In the deep stillness of a forest in winter, the sound of footsteps on a carpet of leaves died away. Peter Wohlleben had found what he was looking for: a pair of towering beeches. “These trees are friends,” he said, craning his neck to look at the leafless crowns, black against a gray sky. “You see how the thick branches point away from each other? That’s so they don’t block their buddy’s light.”

Before moving on to an elderly beech to show how trees, like people, wrinkle as they age, he added, “Sometimes, pairs like this are so interconnected at the roots that when one tree dies, the other one dies, too.”

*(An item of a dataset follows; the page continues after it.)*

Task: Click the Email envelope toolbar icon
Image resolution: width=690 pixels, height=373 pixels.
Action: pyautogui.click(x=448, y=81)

Mr. Wohlleben, 51, is a very tall career forest ranger who, with his ramrod posture and muted green uniform, looks a little like one of the sturdy beeches in the woods he cares for. Yet he is lately something of a sensation as a writer in Germany, a place where the forest has long played an outsize role in the cultural consciousness, in places like fairy tales, 20th-century philosophy, and the birth of the modern environmental movement.

Presenting scientific research and his own observations in highly anthropomorphic terms, the matter-of-fact Mr. Wohlleben has delighted readers and talk-show audiences alike with the news — long known to biologists — that trees in the forest are social beings. They can count, learn and remember; nurse sick neighbors; warn each other of danger by sending electrical signals across a fungal network known as the “Wood Wide Web”; and, for reasons unknown, keep the ancient stumps of long-felled companions alive for centuries by feeding them a sugar solution through their roots.